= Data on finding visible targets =

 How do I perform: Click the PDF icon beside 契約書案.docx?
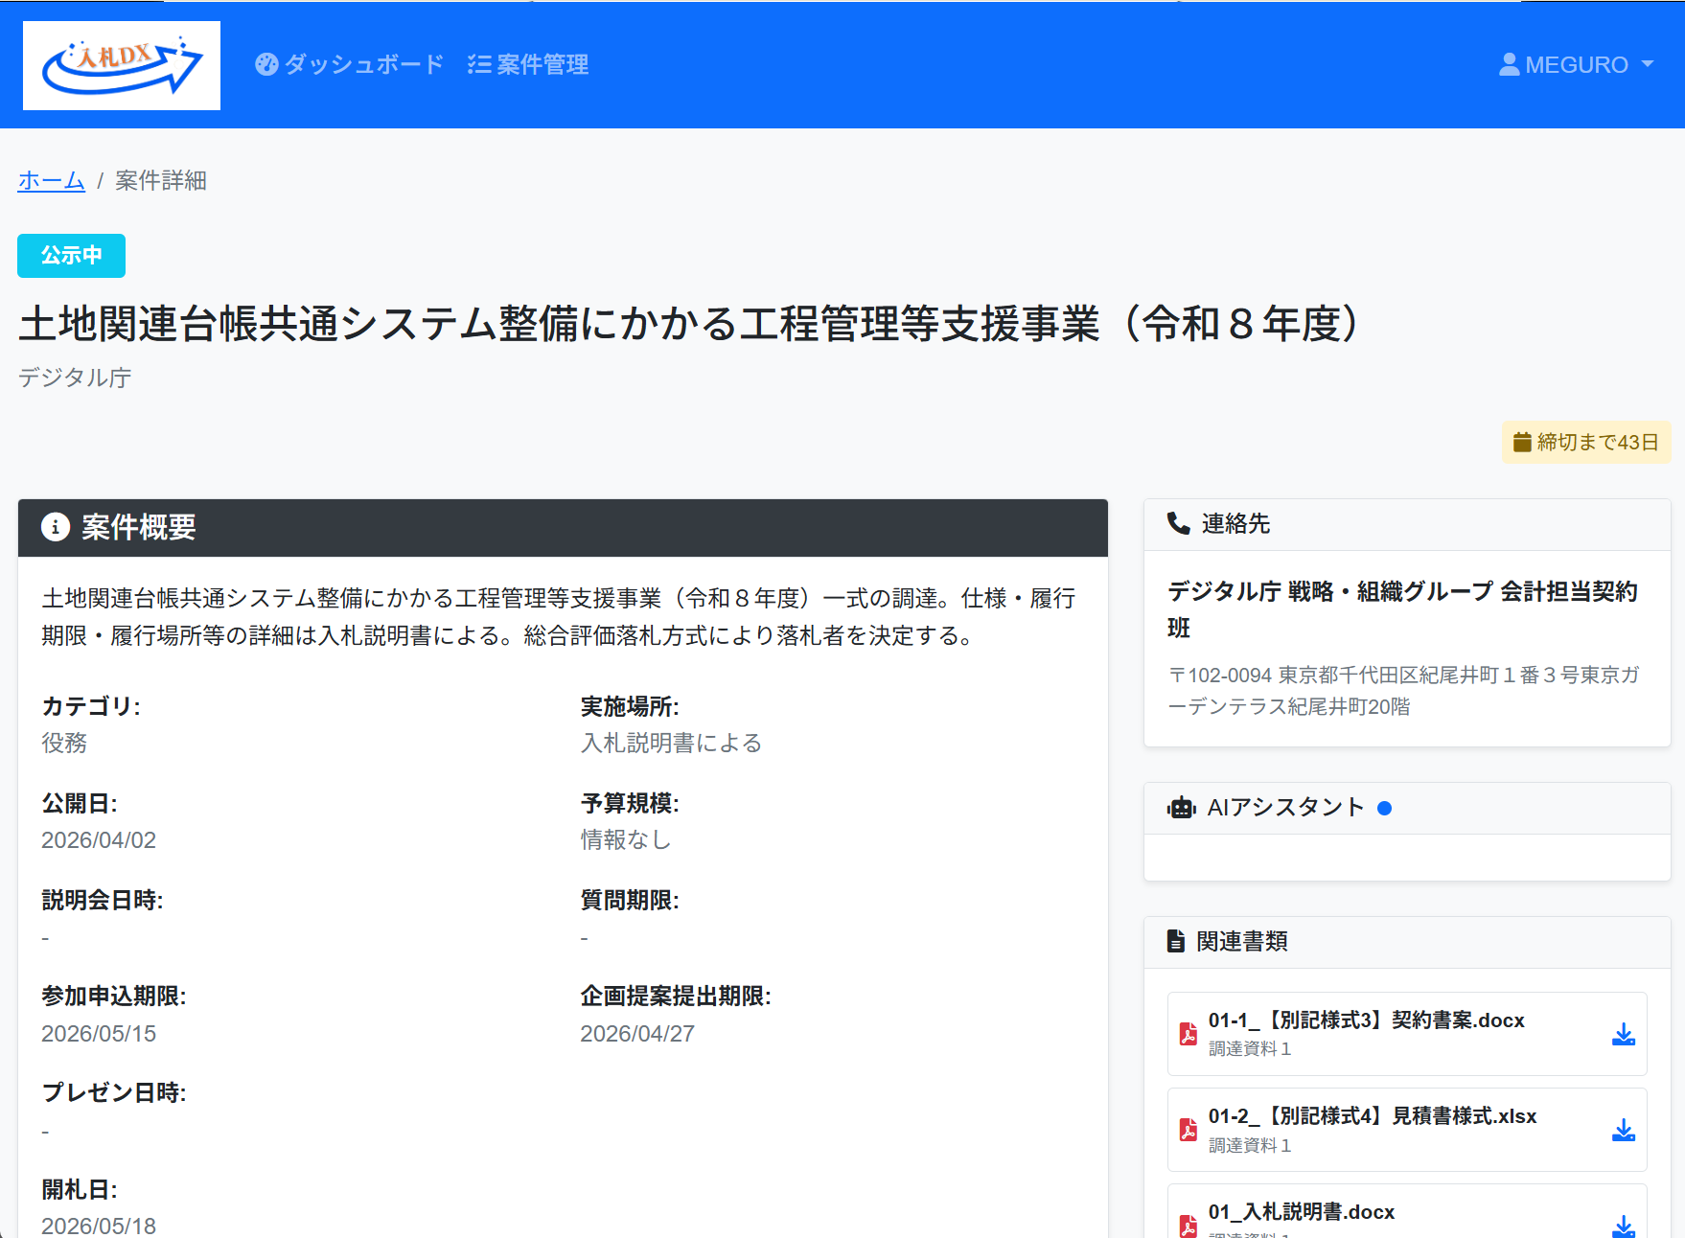tap(1189, 1034)
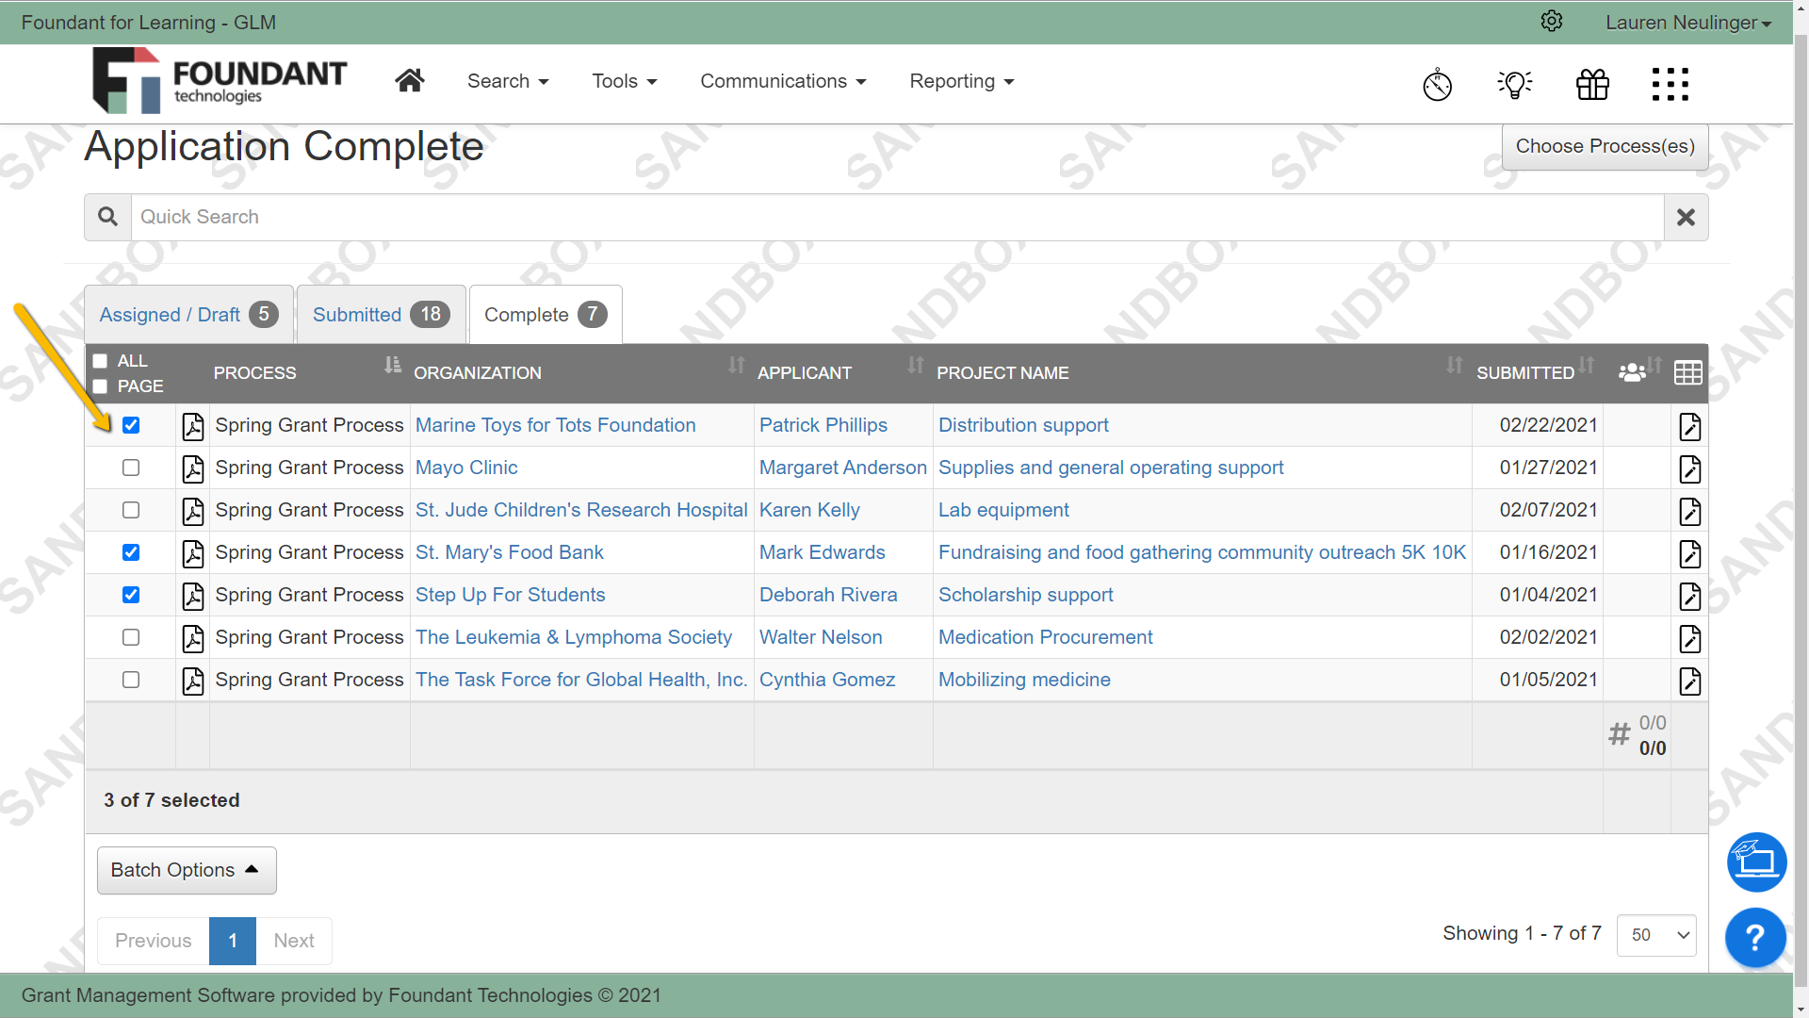The height and width of the screenshot is (1018, 1809).
Task: Select the ALL checkbox above the table
Action: tap(100, 360)
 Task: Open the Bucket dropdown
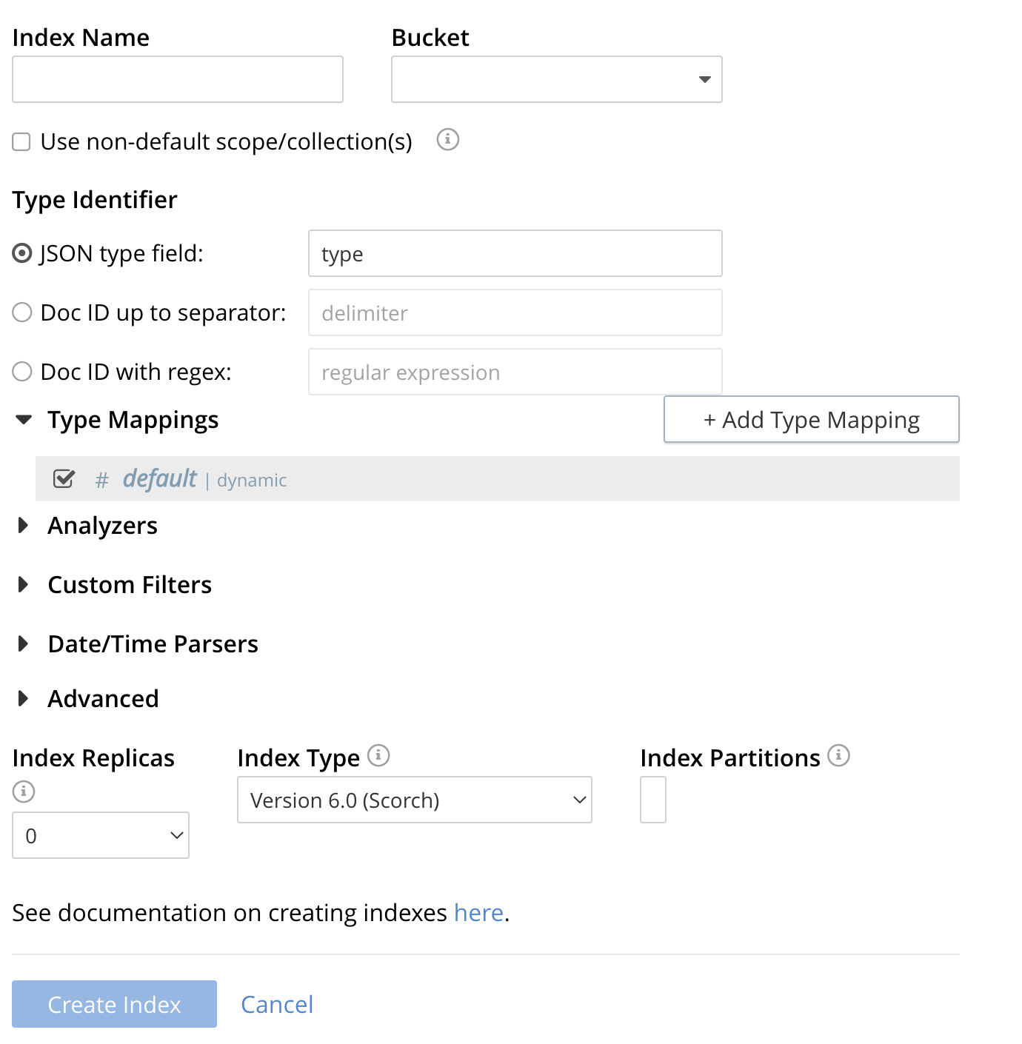click(x=556, y=79)
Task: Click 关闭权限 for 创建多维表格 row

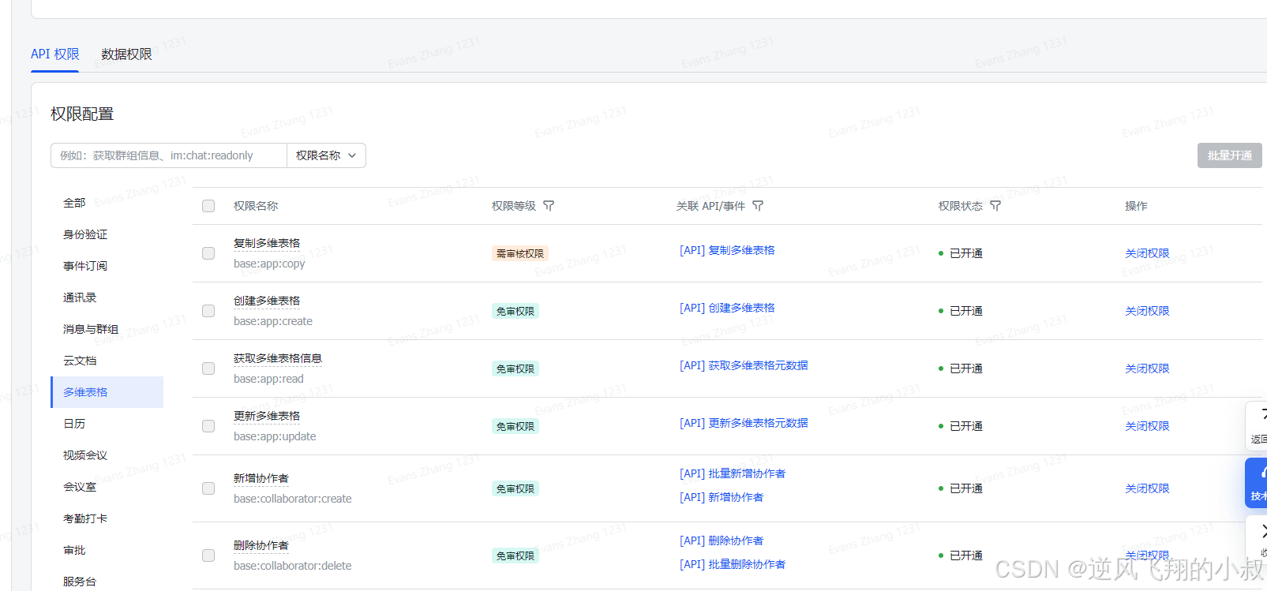Action: coord(1147,311)
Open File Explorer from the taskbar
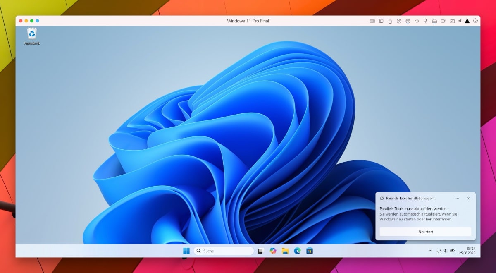The height and width of the screenshot is (273, 496). click(x=285, y=251)
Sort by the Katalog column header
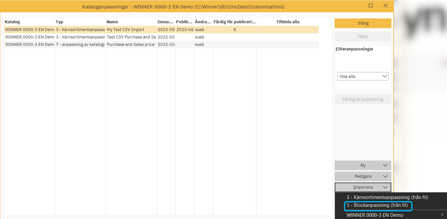 pyautogui.click(x=29, y=22)
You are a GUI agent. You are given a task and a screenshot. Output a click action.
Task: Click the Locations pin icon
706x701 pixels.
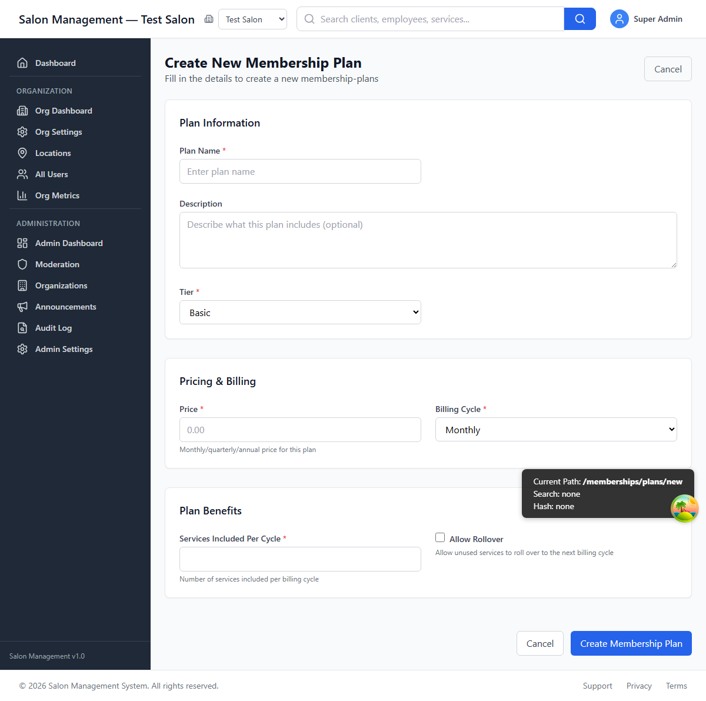click(x=22, y=153)
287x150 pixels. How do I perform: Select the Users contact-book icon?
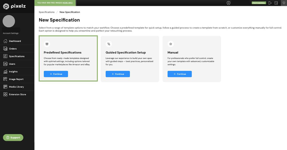(5, 64)
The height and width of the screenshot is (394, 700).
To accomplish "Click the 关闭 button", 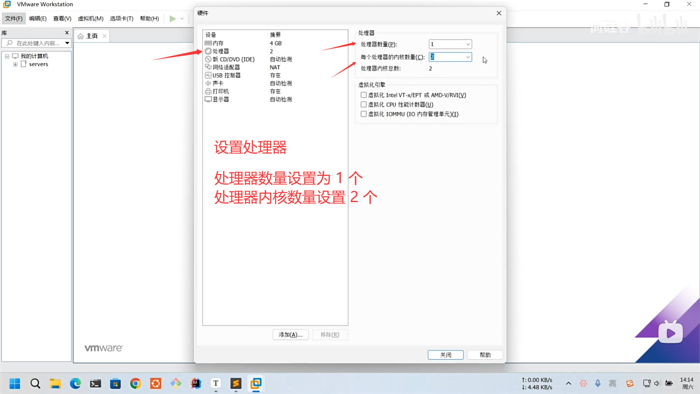I will point(445,355).
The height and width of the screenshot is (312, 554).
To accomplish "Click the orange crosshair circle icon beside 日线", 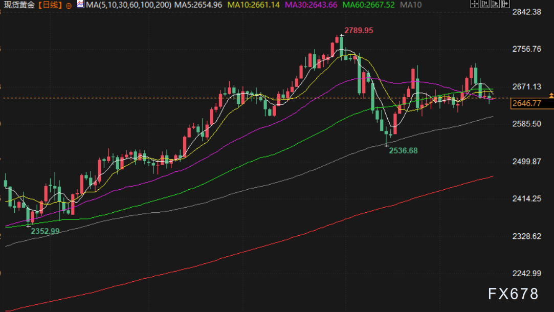I will [69, 6].
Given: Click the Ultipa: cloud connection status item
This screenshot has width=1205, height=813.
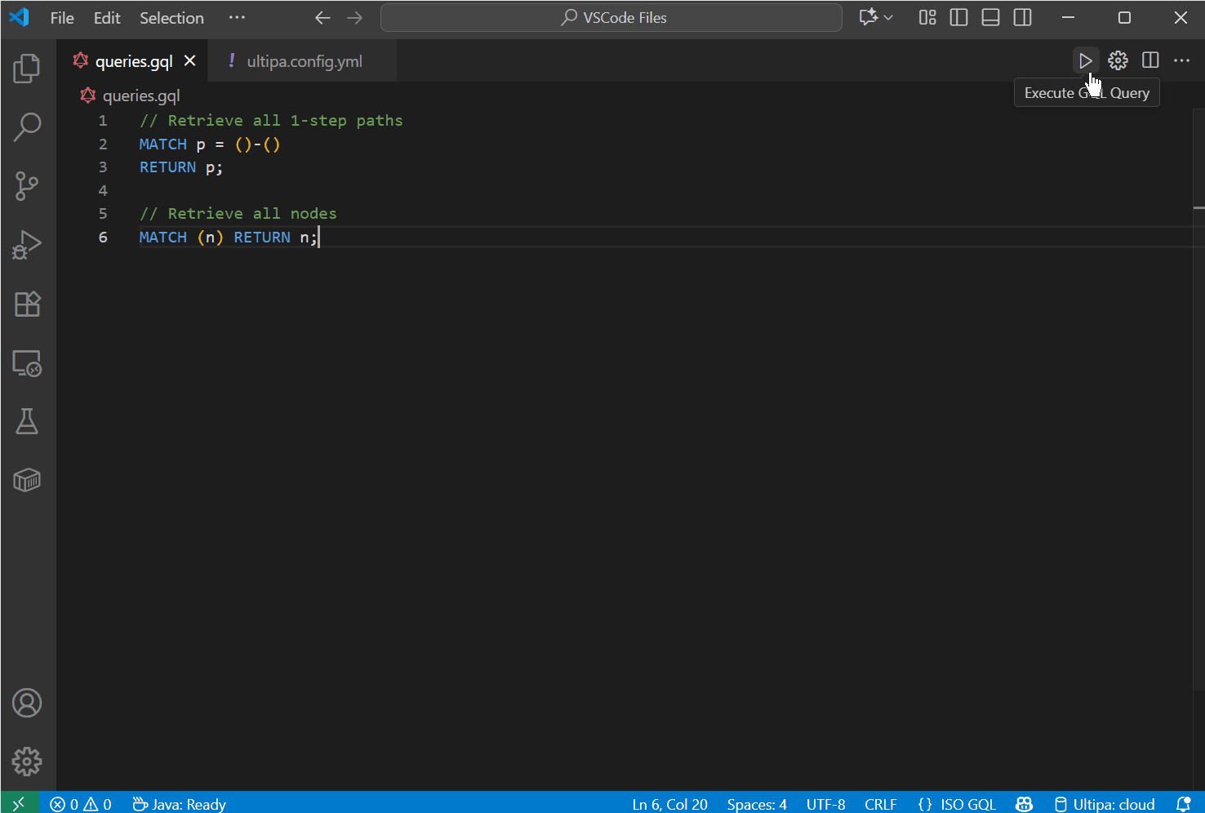Looking at the screenshot, I should pos(1105,804).
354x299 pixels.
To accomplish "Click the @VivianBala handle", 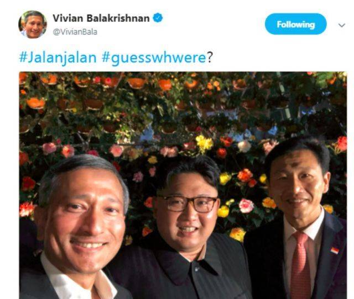I will (75, 32).
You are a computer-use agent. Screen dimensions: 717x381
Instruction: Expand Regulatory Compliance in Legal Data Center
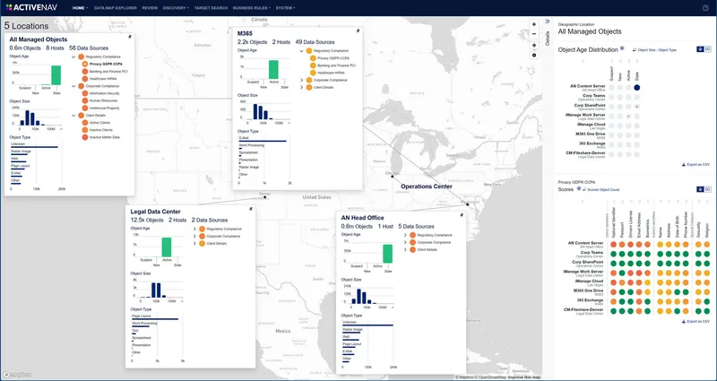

= GIVEN EXERCISE =
List every line in the data above that contains the word "perform". Match uppercase and lowercase letters precisely.

= COMPLETE RESPONSE =
 How do I perform: Click the PDF icon beside 契約書案.docx?
287x150 pixels. How do I perform: Select the Users contact-book icon?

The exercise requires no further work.